I think this is the schedule we want for the most part. The only missing piece here is that the fill is happening at L2 memory. I think that can be fixed by a custom fusion pass (while I add support for that upstream).

This is the transform dialect script I used to get this output

func.func @matmul_i32(%arg0 : tensor<1024x2048xi32>, %arg1 : tensor<2048x512xi32>) -> tensor<1024x512xi32> {
  %c0 = arith.constant 0: i32
  %empty = tensor.empty() : tensor<1024x512xi32>
  %0 = linalg.fill ins(%c0 : i32) outs(%empty : tensor<1024x512xi32>) -> tensor<1024x512xi32>
  %1 = linalg.matmul ins(%arg0, %arg1 : tensor<1024x2048xi32>, tensor<2048x512xi32>)
      outs(%0 : tensor<1024x512xi32>) -> tensor<1024x512xi32>
  return %1 : tensor<1024x512xi32>
}

module attributes { transform.with_named_sequence } {
  transform.named_sequence @cleanup(%variant_op: !transform.any_op {transform.readonly}) {
    %func = transform.structured.match ops{["func.func"]} in %variant_op : (!transform.any_op) -> !transform.any_op
      transform.apply_patterns to %func {
      transform.apply_patterns.linalg.tiling_canonicalization
      transform.apply_patterns.iree.fold_fill_into_pad
      transform.apply_patterns.scf.for_loop_canonicalization
      transform.apply_patterns.canonicalization
    } : !transform.any_op
    transform.iree.apply_licm %func : !transform.any_op
    transform.apply_cse to %func : !transform.any_op
    transform.yield
  }

  transform.named_sequence @__transform_main(%variant_op: !transform.any_op {transform.read_only}) {
    %ops = transform.structured.match ops{["linalg.fill", "linalg.matmul"]} in %variant_op : (!transform.any_op) -> !transform.any_op
    %fill, %matmul = transform.split_handle %ops : (!transform.any_op) -> (!transform.any_op, !transform.any_op)

    // First level tile to forall.
    %first_level_tiled_matmul, %outer_forall =
      transform.structured.tile_using_forall %matmul tile_sizes [64, 64]
        ( mapping = [#gpu.block<y>, #gpu.block<x>] ) : (!transform.any_op) -> (!transform.any_op, !transform.any_op)

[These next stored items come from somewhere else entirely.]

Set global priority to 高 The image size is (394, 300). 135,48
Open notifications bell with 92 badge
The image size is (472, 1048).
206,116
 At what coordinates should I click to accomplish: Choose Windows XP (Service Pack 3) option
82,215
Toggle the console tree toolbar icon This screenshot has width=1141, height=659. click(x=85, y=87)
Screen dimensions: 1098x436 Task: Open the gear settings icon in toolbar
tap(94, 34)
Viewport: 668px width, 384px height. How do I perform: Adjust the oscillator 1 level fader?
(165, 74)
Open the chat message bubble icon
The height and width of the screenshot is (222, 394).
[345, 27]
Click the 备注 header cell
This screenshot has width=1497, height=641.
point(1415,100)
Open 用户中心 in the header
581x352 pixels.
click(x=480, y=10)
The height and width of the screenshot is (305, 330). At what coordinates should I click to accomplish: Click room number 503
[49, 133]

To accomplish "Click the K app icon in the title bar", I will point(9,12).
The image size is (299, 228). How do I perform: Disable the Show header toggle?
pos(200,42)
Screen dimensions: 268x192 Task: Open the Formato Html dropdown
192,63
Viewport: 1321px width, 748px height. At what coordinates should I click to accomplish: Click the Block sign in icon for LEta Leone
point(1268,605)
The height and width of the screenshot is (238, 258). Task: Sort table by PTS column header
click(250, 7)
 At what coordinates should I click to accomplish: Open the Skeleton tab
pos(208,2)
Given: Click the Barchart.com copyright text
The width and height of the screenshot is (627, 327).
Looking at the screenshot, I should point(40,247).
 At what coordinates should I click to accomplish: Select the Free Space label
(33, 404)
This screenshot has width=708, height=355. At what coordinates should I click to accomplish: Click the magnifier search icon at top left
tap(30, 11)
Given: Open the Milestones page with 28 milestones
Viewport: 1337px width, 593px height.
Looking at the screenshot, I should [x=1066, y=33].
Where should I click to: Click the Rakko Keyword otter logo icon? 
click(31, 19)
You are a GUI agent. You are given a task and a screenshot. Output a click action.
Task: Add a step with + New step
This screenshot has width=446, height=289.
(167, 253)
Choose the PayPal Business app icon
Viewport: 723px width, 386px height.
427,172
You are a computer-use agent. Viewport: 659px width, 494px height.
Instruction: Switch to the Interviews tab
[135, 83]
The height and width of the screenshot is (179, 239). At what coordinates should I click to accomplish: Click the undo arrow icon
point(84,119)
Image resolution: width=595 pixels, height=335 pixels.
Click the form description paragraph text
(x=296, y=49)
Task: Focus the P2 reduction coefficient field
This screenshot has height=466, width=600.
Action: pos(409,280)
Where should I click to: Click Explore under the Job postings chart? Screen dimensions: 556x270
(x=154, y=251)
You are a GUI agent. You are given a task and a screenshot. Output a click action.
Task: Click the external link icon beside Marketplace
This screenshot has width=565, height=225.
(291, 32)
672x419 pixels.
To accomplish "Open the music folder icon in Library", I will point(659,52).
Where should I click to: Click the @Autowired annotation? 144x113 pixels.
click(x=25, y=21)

    // Fuse fill operation into the forall loop.
    %0, %1 = transform.structured.fuse_into_containing_op %fill into %outer_forall : (!transform.any_op, !transform.any_op) -> (!transform.any_op, !transform.any_op)

    // Pad operation.
    %first_level_tiled_padded_matmul, %pad, %__ = transform.structured.pad %first_level_tiled_matmul {
      padding_values=[0 : i32, 0 : i32, 0 : i32],
      padding_dimensions=[0, 1, 2],
      pack_paddings=[0, 0, 1],
      copy_back_op="linalg.copy"
    } : (!transform.any_op) -> (!transform.any_op, !transform.any_op, !transform.any_op)
    %pad_dps = transform.structured.rewrite_in_destination_passing_style %pad : (!transform.any_op) -> !transform.any_op

    // Promote the result to shared memrory
    %2 = transform.get_producer_of_operand %first_level_tiled_padded_matmul[2] : (!transform.any_op) -> (!transform.any_op)
    %3, %4 = transform.structured.bufferize_to_allocation %2
        {memory_space = 1, bufferize_destination_only, emit_dealloc} : !transform.any_op

    // Second level tile to forall with tile_sizes.
    %second_level_tiled_matmul, %inner_forall =
      transform.structured.tile_using_forall %first_level_tiled_padded_matmul tile_sizes [32, 32]
        ( mapping = [#gpu.thread<y>, #gpu.thread<x>] ) : (!transform.any_op) -> (!transform.any_op, !transform.any_op)

    // Clean up.
    transform.include @cleanup failures(propagate) (%variant_op) : (!transform.any_op) -> ()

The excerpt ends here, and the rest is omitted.